DBS, Temasek rolls out $500 mil. debt financing for Asia’s tech startups

03, Aug. 2021

DBS and Temasek jointly launched a debt financing platform, called EvolutionX Debt Capital to support startups across sectors such as financial services, consumer, healthcare, education and industrial development. (Photo: Temasek)
DBS and Temasek jointly launched a debt financing platform, called EvolutionX Debt Capital to support startups across sectors such as financial services, consumer, healthcare, education and industrial development. (Photo: Temasek)

By Celine Chen

SINGAPORE, NNA – Singapore's state-owned investment company Temasek and global bank DBS have entered into an agreement to jointly launch a $500 million debt financing platform to support growth-stage technology companies across Asia, particularly China, India, and Southeast Asia.

Headquartered in Singapore, EvolutionX Debt Capital (EvolutionX) will provide non-dilutive financing to help them to accelerate growth and build the next generation of tech leaders in the fast-growing technology ecosystem in Asia.

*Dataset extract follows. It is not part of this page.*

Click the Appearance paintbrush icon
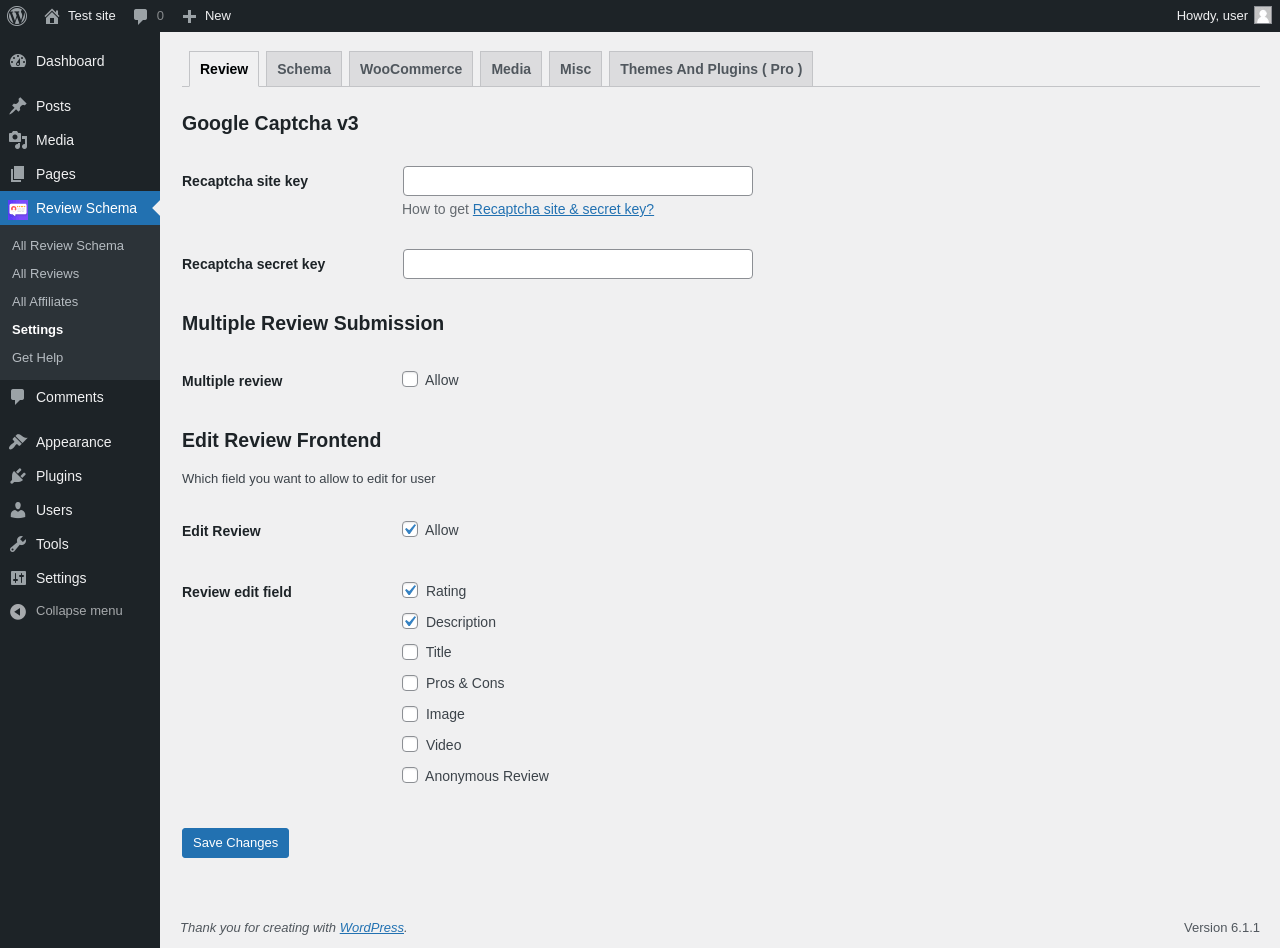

"The growth debt capital space presents a significant opportunity, and EvolutionX will inves

t in opportunities arising from an increasingly digital economy – across sectors such as financial services, consumer, healthcare, education and industrial development," said Temasek and DBS in a joint statement on July 30.

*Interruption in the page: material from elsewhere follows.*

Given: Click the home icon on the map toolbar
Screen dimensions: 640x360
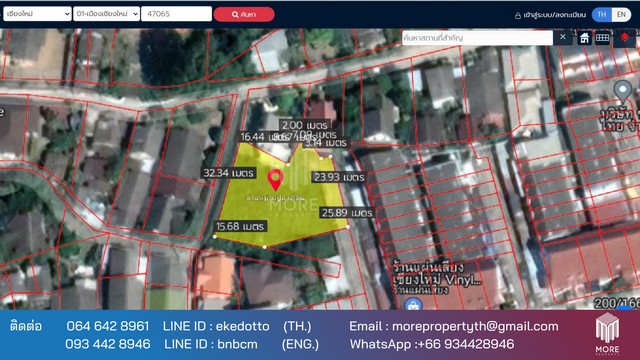Looking at the screenshot, I should coord(584,38).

The collaboration also extends their existing early-stage debt initiatives and investment activities by leveraging Temasek’s investment expertise and DBS’ global banking networks.

Tan Su Shan, group head of institutional banking at DBS, said, “The investment in EvolutionX provides an opportunity for us to play an integral role in nurturing and financing the growth of Asia’s future unicorns, while forging partnerships and ecosystem opportunities with these high-growth technology-enabled companies."

Tan added, "As a purpose-driven bank, we believe in investing in solutions that democratise financing access to companies of all sizes and stages of development to give them the best opportunity to achieve their endeavours.”

Tan noted that growth debt is fast emerging as an alternative source of financing for high-growth tech companies that traditionally only relied on equity as a source of capital.

Tan said, "Apart from helping founder entrepreneurs avoid dilution of share equity in the company’s initial stages of development, growth debt also serves as a complementary tool to tide these companies, which are often cash strapped, through unexpected market and economic headwinds by extending their cash runway.”

Agreeing, Rohit Sipahimalani, chief investment strategist at Temasek said such purposeful use of capital will "create and catalyse solutions for gaps we see today", particularly debt funding needs between the venture and late-stage debt financing phases.

It will also stimulate innovation and growth for long-term, sustainable value as technology and digitization will create a pervasive impact across many sectors and transform economies and communities, he said.

The platform will be helmed by joint interim CEOs Amit Sinha, group head of telecoms, media and technology, institutional banking group at DBS, and Aftab Mathur, director of investment (innovation) at Temasek, before a full-time CEO is appointed in the next few months.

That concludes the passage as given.